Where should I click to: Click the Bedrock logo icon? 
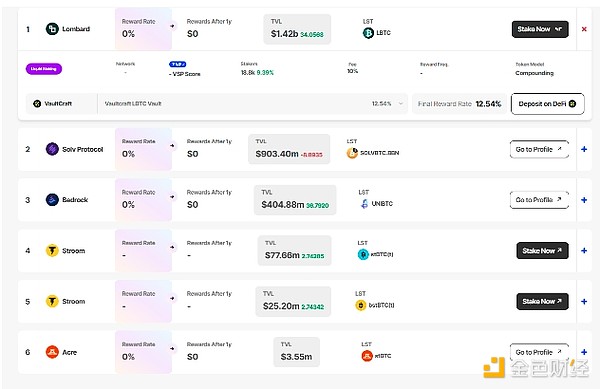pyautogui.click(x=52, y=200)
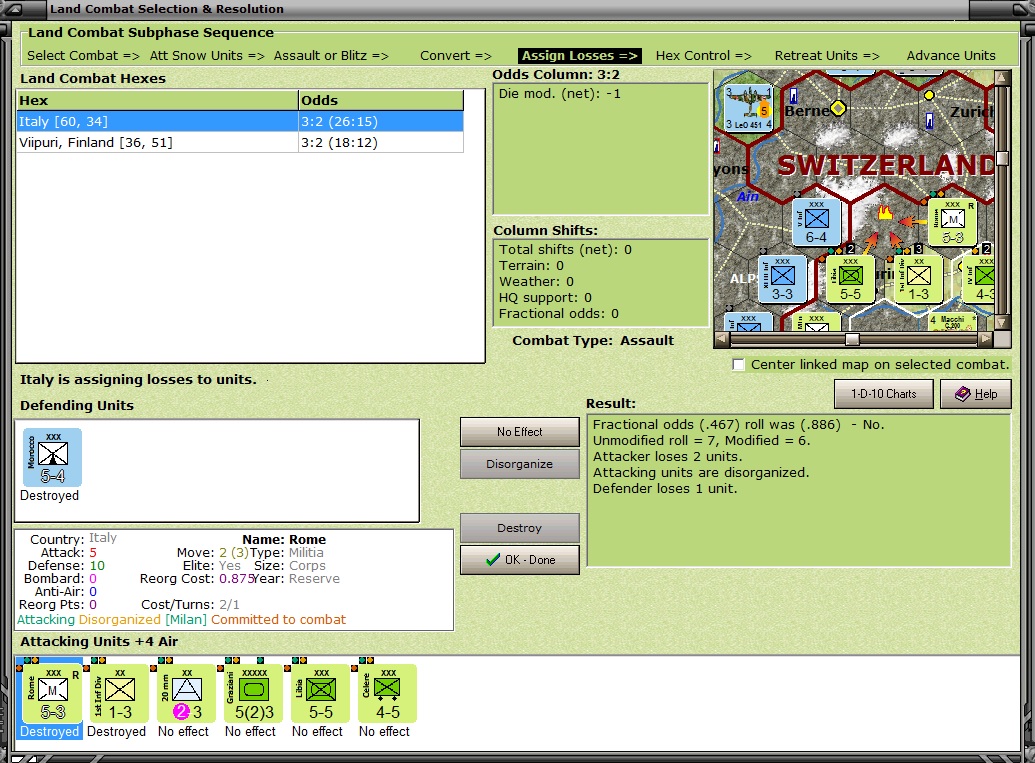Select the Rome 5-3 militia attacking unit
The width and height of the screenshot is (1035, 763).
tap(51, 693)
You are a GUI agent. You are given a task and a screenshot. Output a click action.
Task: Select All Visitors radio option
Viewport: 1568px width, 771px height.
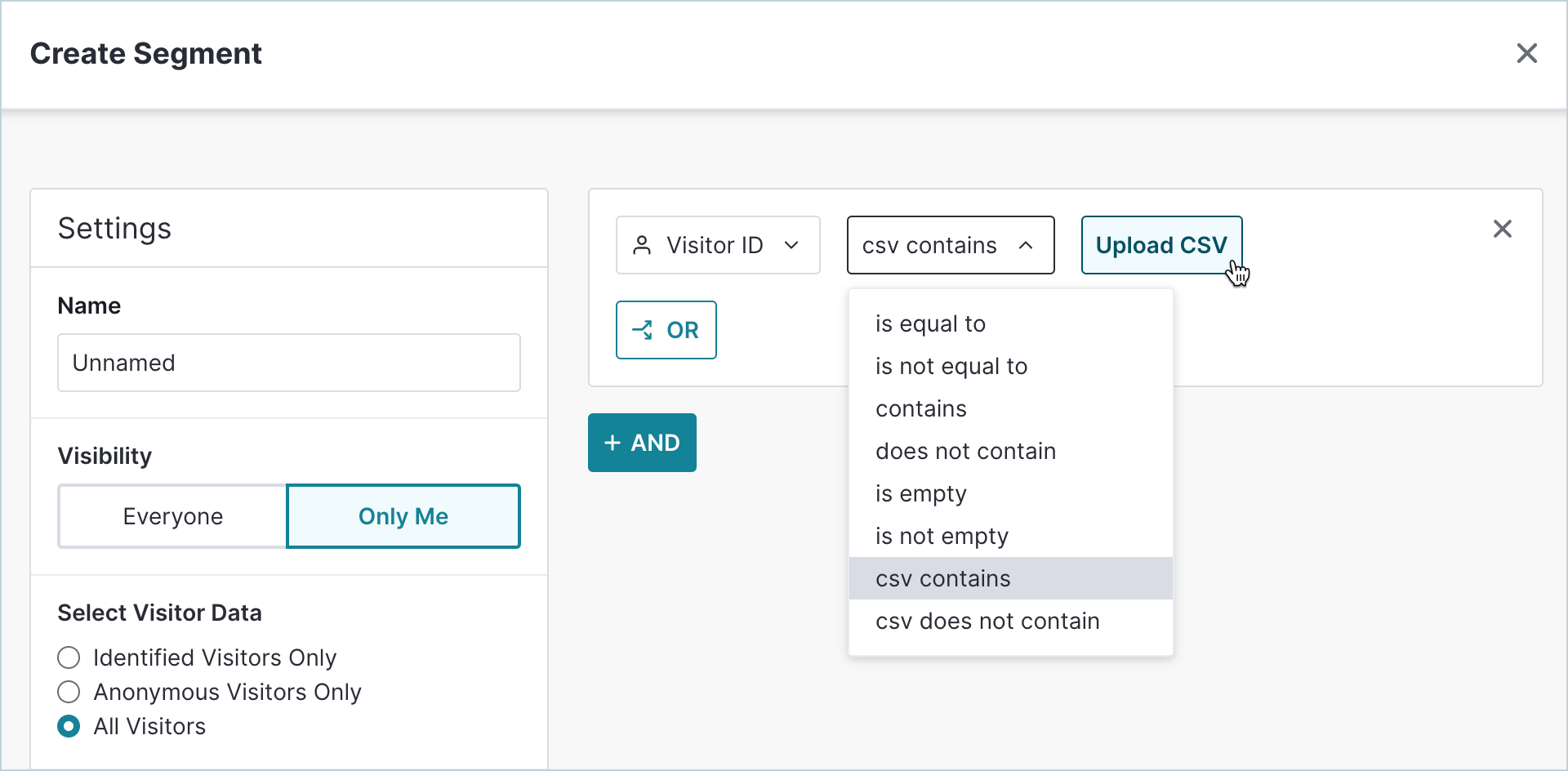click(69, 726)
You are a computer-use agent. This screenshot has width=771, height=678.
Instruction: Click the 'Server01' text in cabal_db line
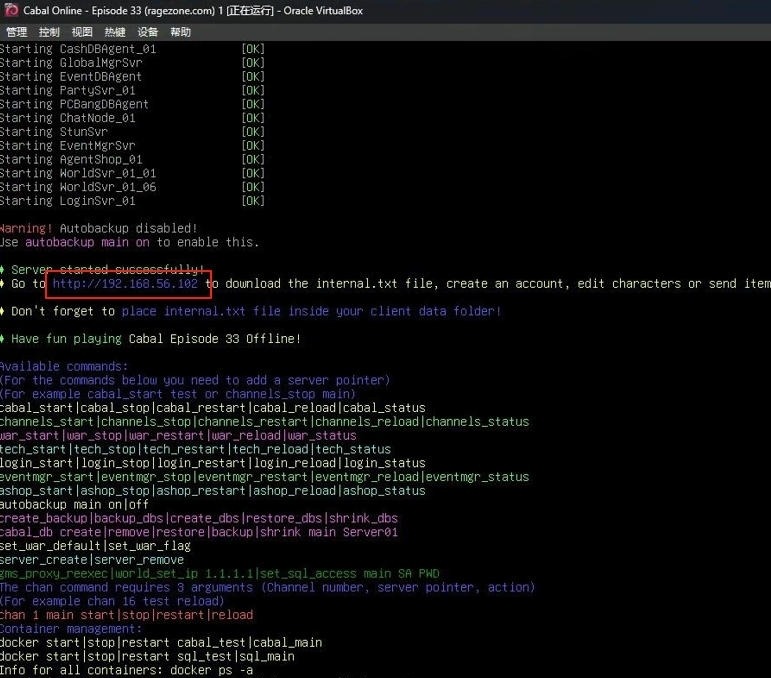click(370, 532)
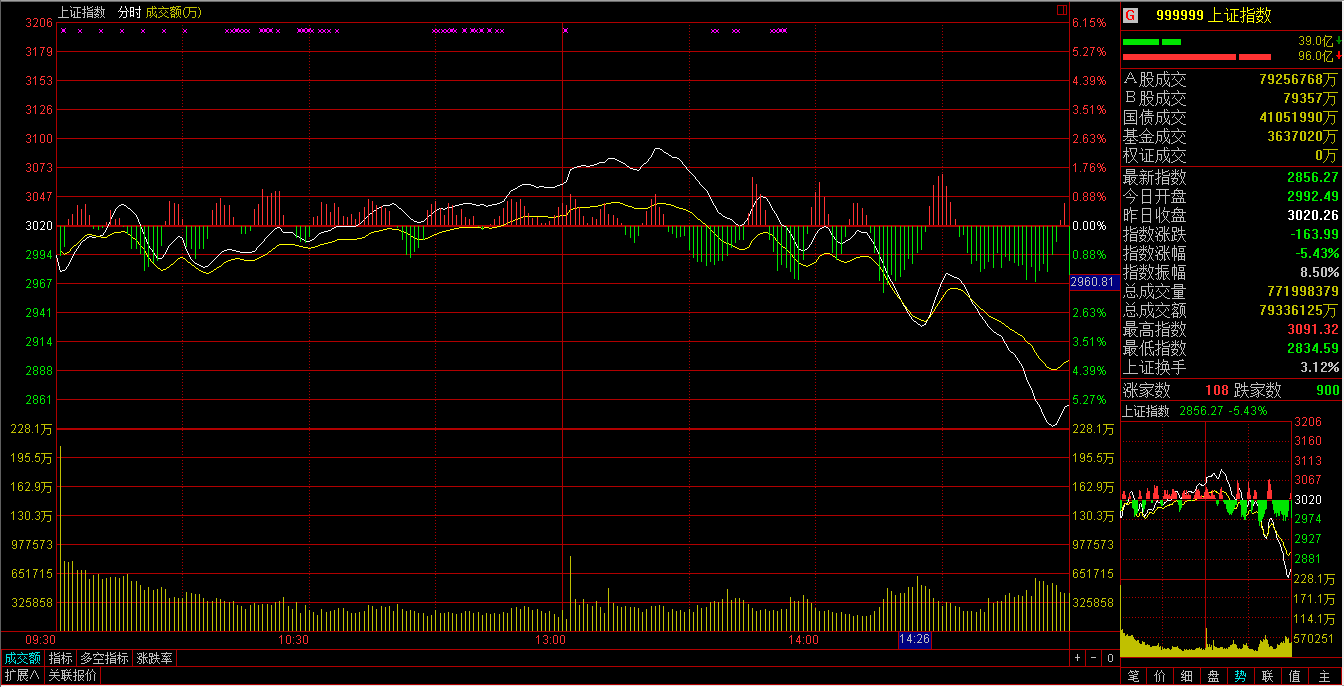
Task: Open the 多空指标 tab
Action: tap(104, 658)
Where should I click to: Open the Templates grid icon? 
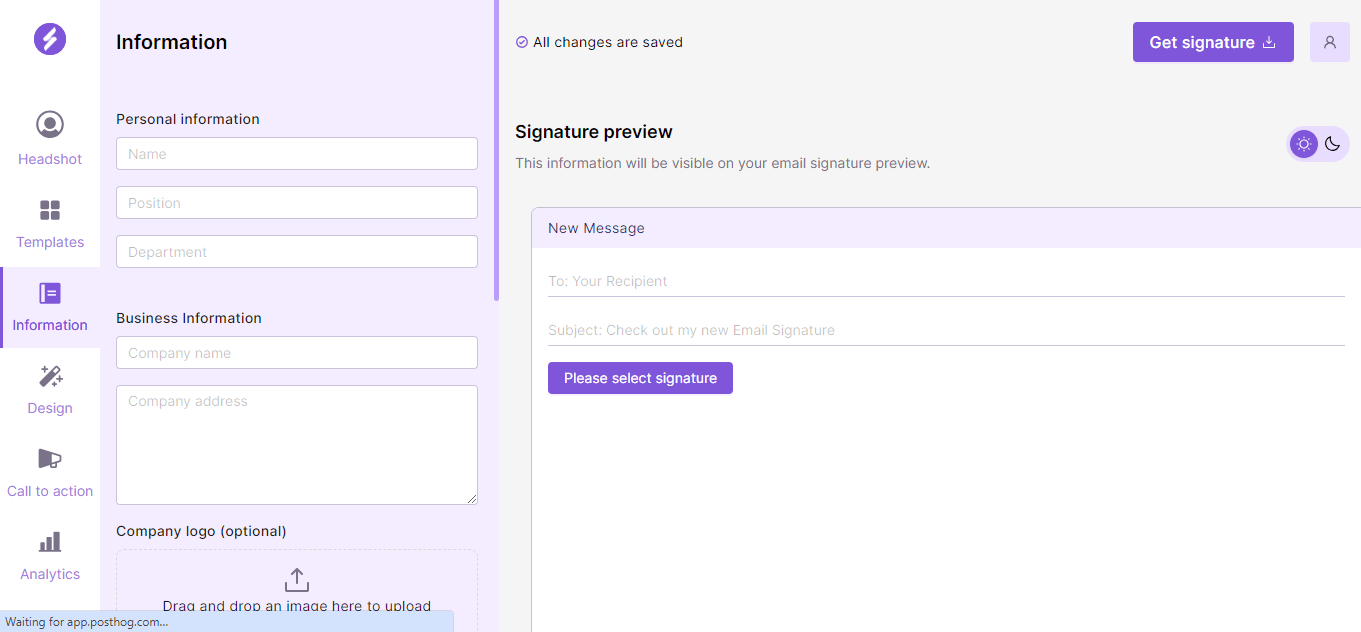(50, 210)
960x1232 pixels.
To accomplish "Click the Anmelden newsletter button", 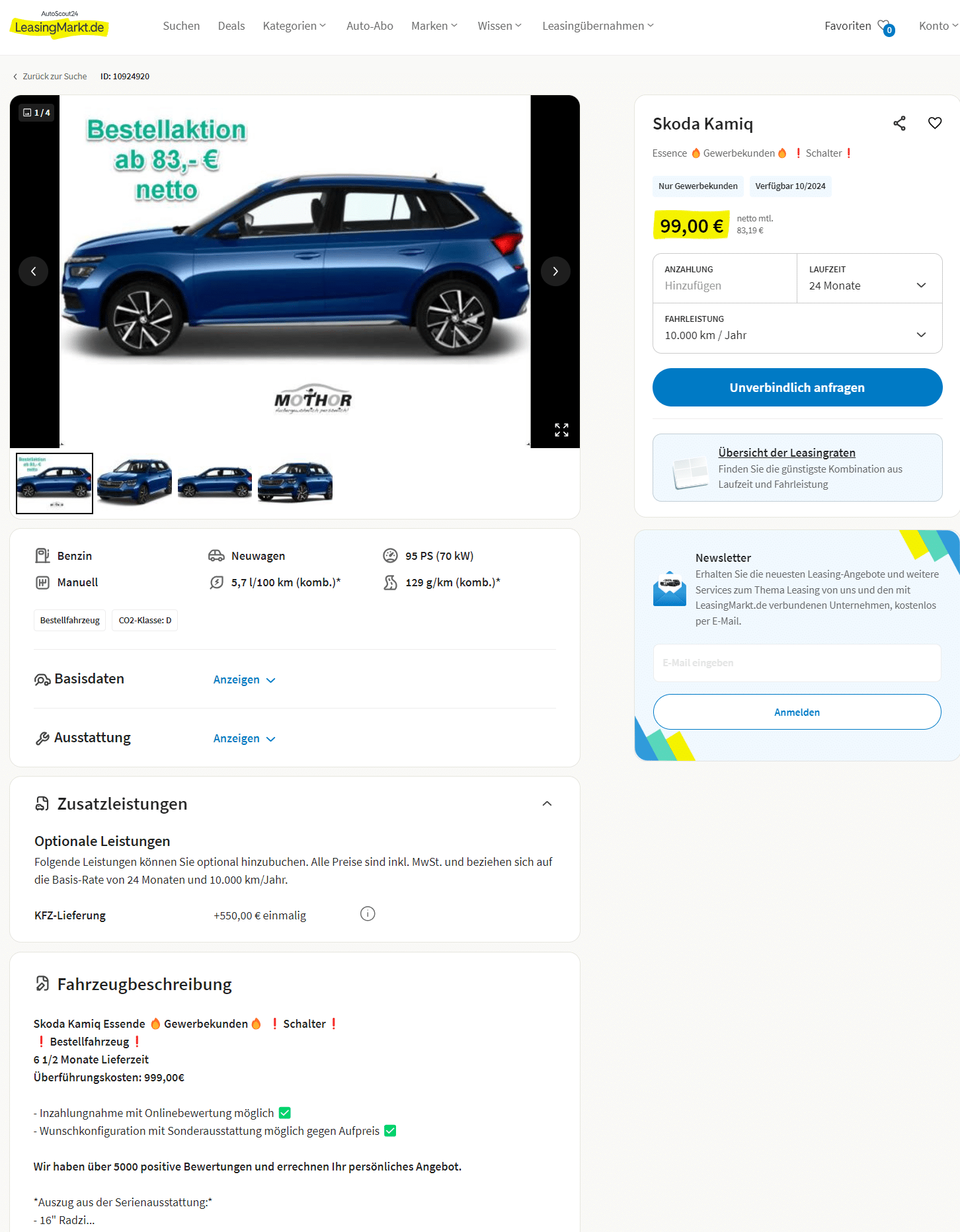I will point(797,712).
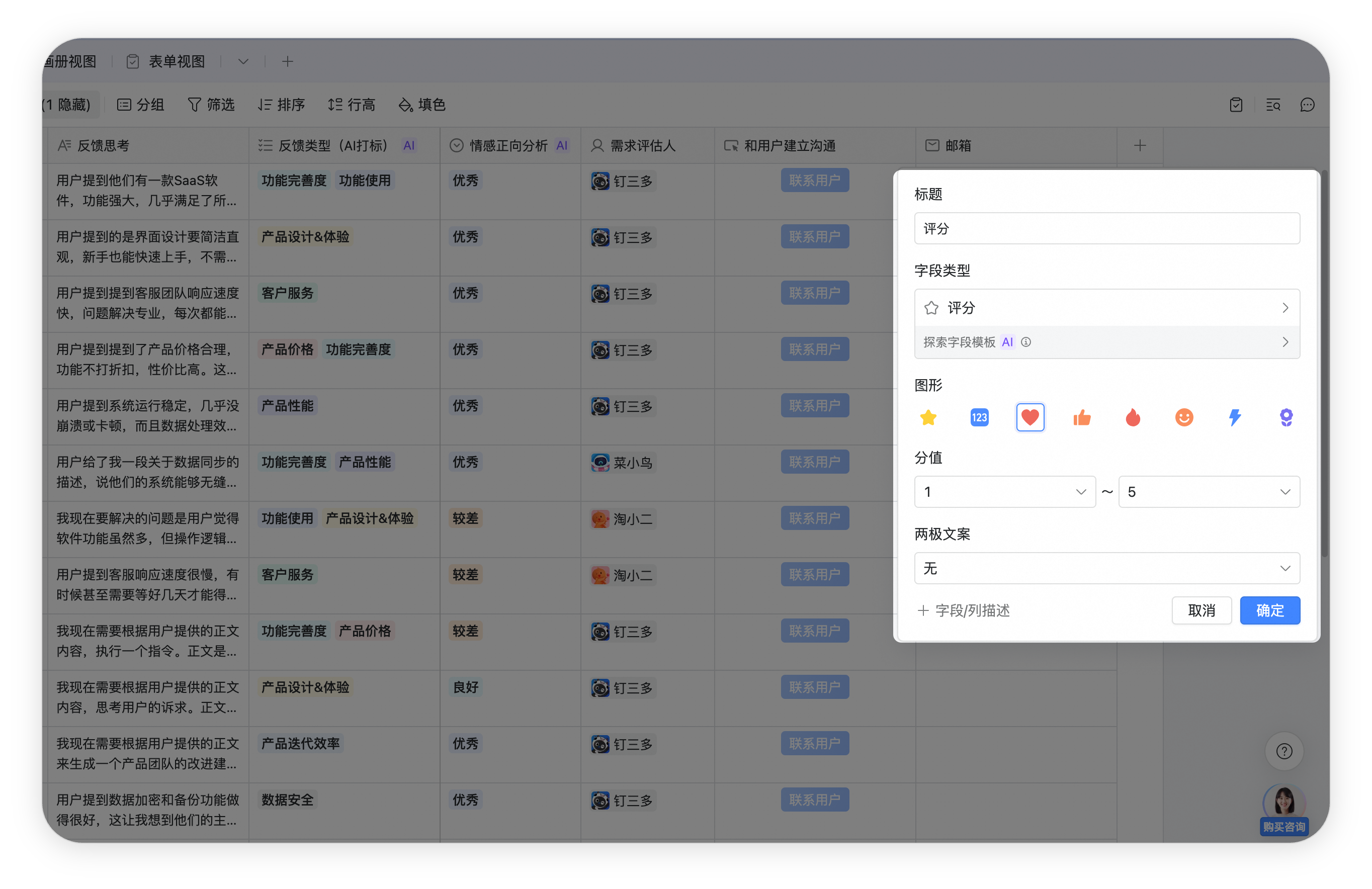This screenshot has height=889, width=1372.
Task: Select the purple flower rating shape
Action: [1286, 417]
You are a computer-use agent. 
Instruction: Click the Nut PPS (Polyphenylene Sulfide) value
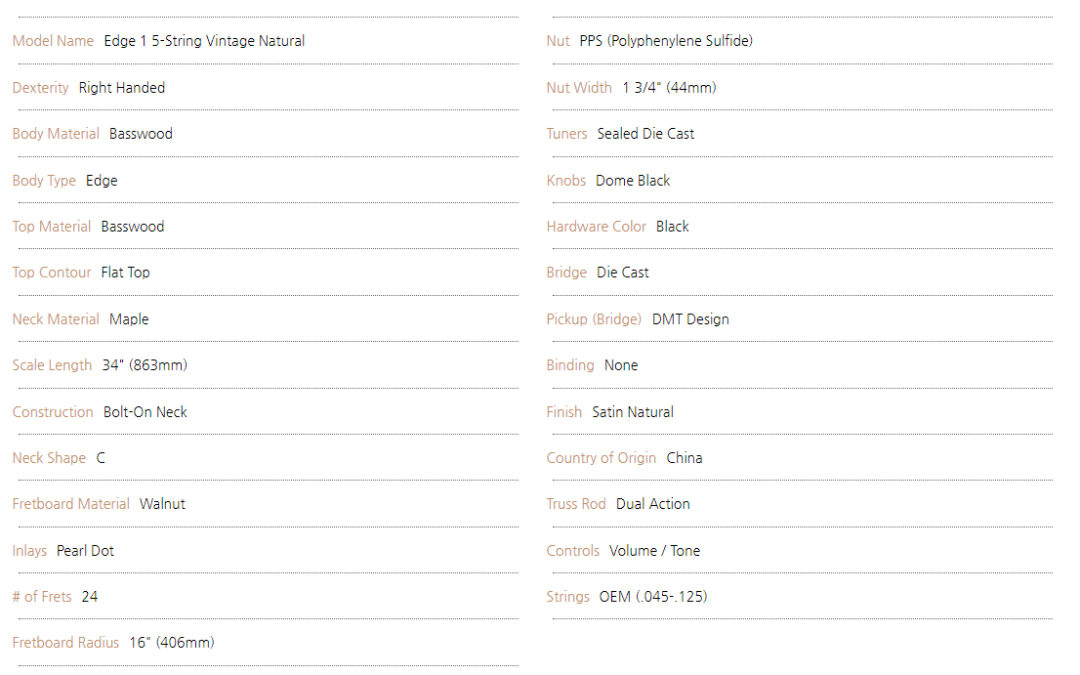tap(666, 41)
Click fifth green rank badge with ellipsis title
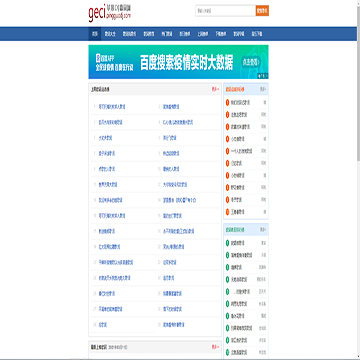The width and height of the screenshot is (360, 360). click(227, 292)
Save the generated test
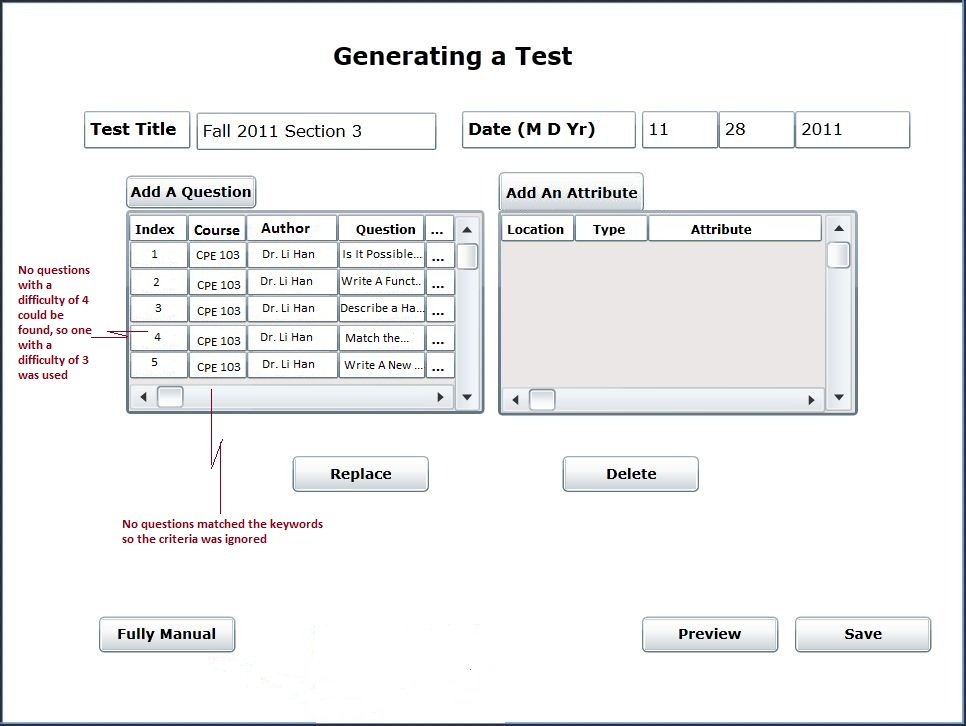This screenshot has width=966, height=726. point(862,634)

■ Exercise description
Scan the material above and determine how many lines include the word "computer"; report only the number.

■ Result for this task
2